Un ayer más próximo… El hijo de tu sobrina, Unai, comunica a su madre que prefiere intercambiar un regalo prometido por un almuerzo con su abuela y contigo… ¡Alucinante!

Tienes sesenta y cinco años y sigues aprendiendo, a pesar de la letalidad de la rutina. Últimamente, y de manera muy especial, de los hijos e hijas de mis sobrinos    y de mis sobrinas (los han educado espléndidamente) y cuyos nombres –perdonen el personalismo- voy a mentar ahora: Clara, Júlia, Iker, Éric, Lluís, Aina, Nil, Marc, Gala, Unai, Jana y Gibet.
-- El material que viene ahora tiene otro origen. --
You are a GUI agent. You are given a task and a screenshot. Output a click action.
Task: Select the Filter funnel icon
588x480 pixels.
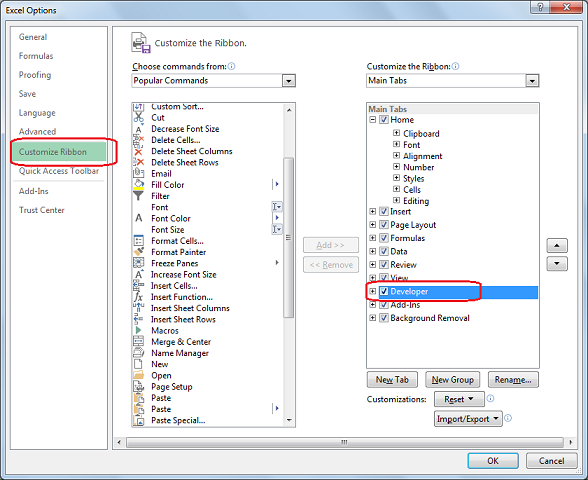pyautogui.click(x=138, y=196)
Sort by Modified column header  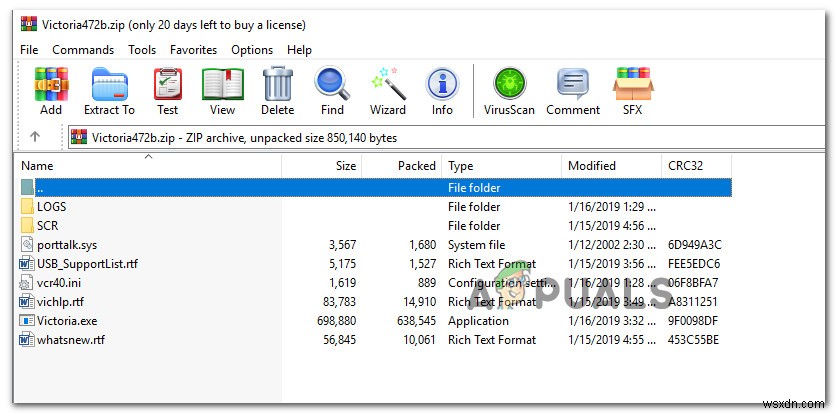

Sábado 23.- Hablas con Éric de libros. Éric es un chico enormemente sensible y aplicado que conoce tu profesión. Te escucha y, de repente, te recomienda una serie televisiva aparentemente pensada para niños: «Ghost writer». Para incentivarte, te resume su contenido: cuatro niños (el abuelo de uno de ellos regenta una librería) entran en contacto con un fantasma que les ayuda, a través de la literatura, a resolver sus problemas y a mejorar como personas. ¿Su metodología? Sacar a los personajes de las novelas, cosificándolos, humanizándolos… Con cierto escepticismo, ves con Éric los primeros capítulos y, repentinamente, surge la sorpresa: la serie es una verdadera preciosidad, una lección sutil de literatura, un pequeño prodigio de unos escasos 25’ por capítulo, un auténtico goce… Y va todavía    más allá, porque en cada episodio se analiza un valor, una virtud… Por poner solo un ejemplo: Frankenstein se muda en un embriagador consejo (no juzgues por las apariencias) y en una constatación no siempre evidente: todos andamos urgidos de amor. El saber escuchar a los hijos y entender a los padres, la fuerza de la amistad, el poder del perdón (el de saberlo dar y pedir), la necesidad de no juzgar sin saber y aun sabiendo y un largo etcétera de principios éticos deambulan por la obra, convirtiéndola en altamente recomendable para niños y adultos. ¡Gracias, Éric, por tu recomendación!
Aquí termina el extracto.